While her husband was released at about 3pm, Bopha was ushered away
to Prey Sar prison to await her trial for Article 218: intentional
violence.
Sakhorn said he and his wife had never received the
warrant and a Srah Chork police officer had phoned them several days
ago, asking them to check their names on the electoral roll.
“When we arrived, they arrested us without any official documentation … they then accused us of leading people to fight authorities,” he said.
He said that at 11am he asked to call his neighbour to collect his children from school, but was denied.
Bopha was a vocal presence at protests for the Boeung Kak 13,
a group of women arrested during May 22 eviction protests. They were
charged two days later with disputing authority and trespassing on land
awarded to ruling Cambodian People’s Party senator Lao Meng Khin’s
development firm Shukaku and sentenced to between one and two and a half
years in prison.
The women were released on June 27 but still carry the burden of guilty convictions.
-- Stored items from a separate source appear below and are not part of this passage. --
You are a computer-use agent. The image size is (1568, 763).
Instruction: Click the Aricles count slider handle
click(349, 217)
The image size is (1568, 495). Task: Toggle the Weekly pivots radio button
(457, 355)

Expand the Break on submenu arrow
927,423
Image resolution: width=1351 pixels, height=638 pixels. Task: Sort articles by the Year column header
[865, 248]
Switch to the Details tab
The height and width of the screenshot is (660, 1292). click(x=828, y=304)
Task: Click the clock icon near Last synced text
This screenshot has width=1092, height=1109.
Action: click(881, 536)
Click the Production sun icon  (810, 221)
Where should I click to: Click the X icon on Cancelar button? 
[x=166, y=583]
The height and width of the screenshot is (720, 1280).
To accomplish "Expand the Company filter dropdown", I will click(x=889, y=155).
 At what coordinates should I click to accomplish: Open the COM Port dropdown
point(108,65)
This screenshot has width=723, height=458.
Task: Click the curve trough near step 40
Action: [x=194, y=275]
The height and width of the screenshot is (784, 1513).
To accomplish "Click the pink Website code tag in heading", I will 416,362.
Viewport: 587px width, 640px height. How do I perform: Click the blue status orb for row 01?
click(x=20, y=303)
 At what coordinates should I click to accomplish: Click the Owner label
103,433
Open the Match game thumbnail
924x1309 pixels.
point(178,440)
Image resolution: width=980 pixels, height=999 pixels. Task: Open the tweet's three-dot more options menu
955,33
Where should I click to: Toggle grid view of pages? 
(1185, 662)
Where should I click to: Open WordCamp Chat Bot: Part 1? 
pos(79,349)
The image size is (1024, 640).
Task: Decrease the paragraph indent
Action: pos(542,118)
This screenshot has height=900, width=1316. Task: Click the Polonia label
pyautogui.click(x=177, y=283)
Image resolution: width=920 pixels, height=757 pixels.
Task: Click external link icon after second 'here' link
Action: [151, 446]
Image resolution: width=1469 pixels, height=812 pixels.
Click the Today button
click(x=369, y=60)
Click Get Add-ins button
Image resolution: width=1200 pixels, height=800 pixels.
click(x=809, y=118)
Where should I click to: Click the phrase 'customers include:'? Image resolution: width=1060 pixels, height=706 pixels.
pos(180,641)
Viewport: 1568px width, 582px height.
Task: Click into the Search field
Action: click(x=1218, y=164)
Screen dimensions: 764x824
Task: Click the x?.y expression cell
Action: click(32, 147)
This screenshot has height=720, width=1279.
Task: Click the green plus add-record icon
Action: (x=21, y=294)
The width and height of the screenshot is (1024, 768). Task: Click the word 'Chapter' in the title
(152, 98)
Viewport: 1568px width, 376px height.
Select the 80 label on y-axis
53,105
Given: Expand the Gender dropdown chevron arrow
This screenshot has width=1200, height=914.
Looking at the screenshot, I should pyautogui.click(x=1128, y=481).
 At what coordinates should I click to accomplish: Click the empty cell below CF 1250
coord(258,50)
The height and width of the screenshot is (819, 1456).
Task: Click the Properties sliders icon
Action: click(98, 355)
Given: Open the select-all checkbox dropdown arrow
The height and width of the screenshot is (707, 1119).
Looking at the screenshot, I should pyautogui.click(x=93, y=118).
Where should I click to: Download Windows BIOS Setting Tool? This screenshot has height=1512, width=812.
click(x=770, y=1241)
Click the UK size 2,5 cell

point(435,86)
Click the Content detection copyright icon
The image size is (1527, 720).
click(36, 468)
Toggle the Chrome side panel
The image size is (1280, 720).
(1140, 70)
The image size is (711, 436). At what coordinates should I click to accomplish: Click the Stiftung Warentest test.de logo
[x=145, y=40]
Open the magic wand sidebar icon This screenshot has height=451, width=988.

Tep Vanny, one of the Boeung Kak 13, said the latest
arrests were an obvious attempt to threaten their recent calls for the
demarcation of 12.44 hectares of land that Prime Minister Hun Sen
pledged to them just over one year ago.
Housing Rights Task Force communication official Long Kim Heang said
the arrest and warrant were a new, illegal tactic to scare Boeung Kak
women into silence.
Opposition Sam Rainsy Party MP Mu Sochua said she would act immediately against the arrest and would again lobby US Secretary of State Hillary Clinton to intervene.
“This is a psychological and physical threat – this kind of pressure should not be mounted on a victim,” she said.